Shana Welles stands five feet eight inches tall. Not a remarkable height for a human, like Welles, but downright soaring for a tumbleweed. Welles is an evolutionary ecologist studying plants, and occasionally, out in California’s Central Valley, she’ll find the rare tumbleweed that goes head-to-head with her. The weeds have a long history of going a bit rogue—and as Welles and a collaborator report in a recent paper in AoB Plants, a newer tumbleweed on the scene, Salsola ryanii, may be especially poised for a growth spurt.

To the blissfully uninitiated, “tumbleweed” might evoke a desiccated plant blowing through a dusty ghost town, ricocheting off cacti to the tune of a low, whistling soundtrack. Long before it gusts along as a ball of branches, though, tumbleweed is green—“a good, true, medium green,” Welles says—and feisty. In Central California, the annual, invasive plants are everywhere: “If you’re driving down the road and know what to look for, they’re really obvious,” Welles says. The iconic somersaulting comes at the very end of a tumbleweed’s life, when a part of it breaks off and bumps away, sowing seeds all the while.

Several species fall under the “tumbleweed” umbrella, and they landed in the U.S. from Asia and elsewhere in the late 19th century. When she was pursuing her PhD work at the University of California, Riverside, Welles—now a postdoctoral fellow at Chapman University—zeroed in on Salsola ryanii in particular. S. ryanii intrigued her because it’s an allopolyploid: a hybrid species that has complete sets of chromosomes from both of its progenitors, Salsola australis and Salsola tragus (also known as Kali tragus), all of which are commonly called Russian thistle.

Tumbleweed versus truck.
Tumbleweed versus truck. Courtesy Shana Welles

Allopolyploids aren’t so unusual in the plant world—some wheat and strawberry species are allopolyploids, too—but, Welles explains, those arose long ago. S. ryanii, on the other hand, formed fairly recently, Welles says—probably in the last century, which is barely a blink in evolutionary time. She and her co-author, Norman Ellstrand, a plant geneticist and Welles’s advisor at UC Riverside, figured that studying it now, while it’s still a relative newcomer, would give them good insight into whether allopolyploidy gives the plant an edge.
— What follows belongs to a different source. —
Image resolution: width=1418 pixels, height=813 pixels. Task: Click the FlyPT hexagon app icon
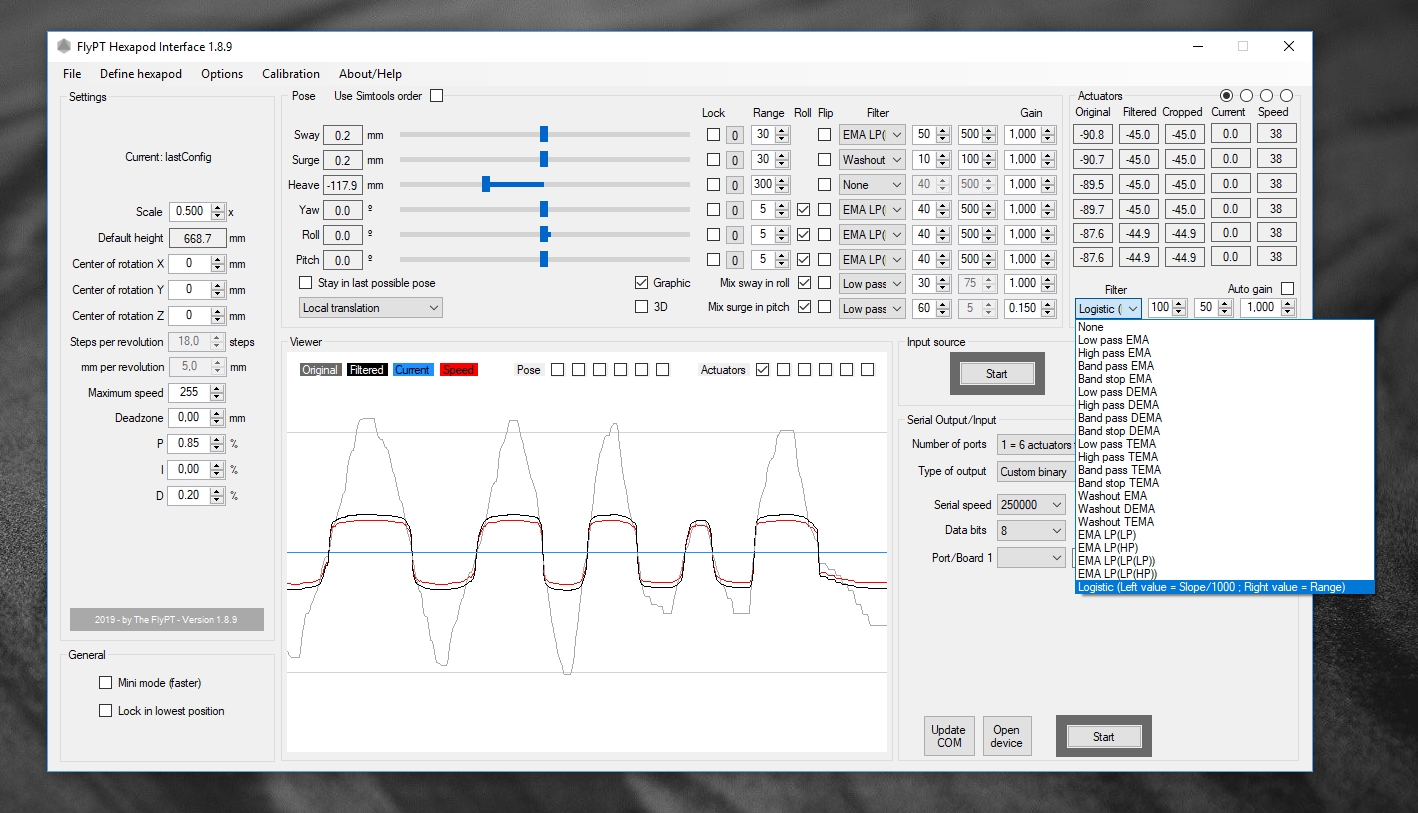click(64, 46)
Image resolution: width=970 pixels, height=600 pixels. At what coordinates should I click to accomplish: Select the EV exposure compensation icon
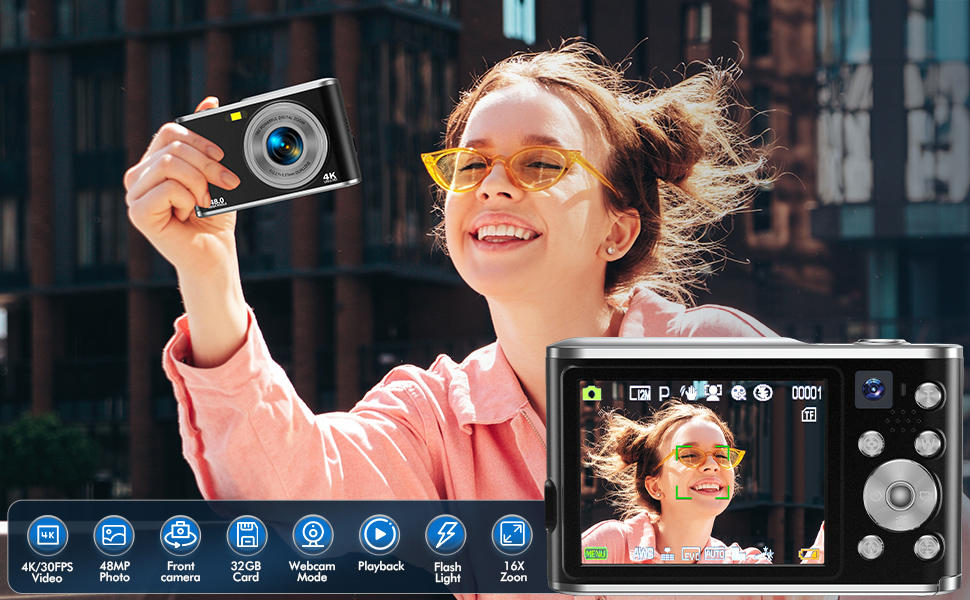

To see whether S. ryanii’s lineage makes it particularly formidable, Welles and Ellstrand planted the three species next to each other in a test garden and compared the whole crew over two years. They measured mass and volume, and gauged seed count by looking at a single branch on each plant and extrapolating from there. S. ryanii trounced the others across the board; in the first year, it had twice the mass of its forebears. (To prevent the “vigorous” seeds from spreading, the researchers offed the plants before that part detached and roamed away.)

Tumbleweeds have a habit of turning up in places they're not welcome.
Tumbleweeds have a habit of turning up in places they’re not welcome. David McNew/Getty Images

S. ryanii may be tough, but it’s hard to say how many of the plants are getting ready to tumble. Back in 2012, Welles and Ellstrand conducted a survey across California and found that, while the plant’s range had expanded compared to previous counts, the species was still much less common than its progenitors. It’s tough to eyeball an estimate because, at a glance, they all look so similar. “Even people who are botanists but don’t work on this species would have trouble telling them apart,” Welles says. (When in doubt, she looks for molecular markers.) But it’s likely that as the range continues to expand, S. ryanii will be a force to reckon with. A single tumbleweed plant can hold upwards of 100,000 seeds, and S. ryanii’s forebears sowed theirs all over the place: S. tragus, for instance, has put down roots in almost every U.S. state.

With the right accessories, tumbleweed can look rather jolly.
With the right accessories, tumbleweed can look rather jolly. Peter Bronski/Public Domain

Though Welles and Ellstrand didn’t dig into potential strategies to curb the spread of the wily weed, someone probably should. For generations, people in the Southwestern and Western United States have waffled between trying to make peace with tumbleweeds (for example, by stacking a whole heap of them into a glittery, makeshift Christmas tree or a grinning snowman) and trying to defeat them, as residents in California’s San Bernardino County did back in December 1977, when prolific tumbleweeds nearly smothered a trailer park. Crews hauled away five truckloads of the roving plants, which had barricaded doors and sparked “literally hundreds of calls” from complaining residents, Jim Rodgers, hazard abatement officer for the Central Valley Fire Prevention District, told The Sun-Telegram newspaper at the time. Drifting tumbleweeds can also plug up drainage ditches and worsen fires, Science reported. For organisms that only live for a year, tumbleweeds sure pack a lot in. “They’re kind of an amazing plant,” Welles says. “Even though they’re awful.”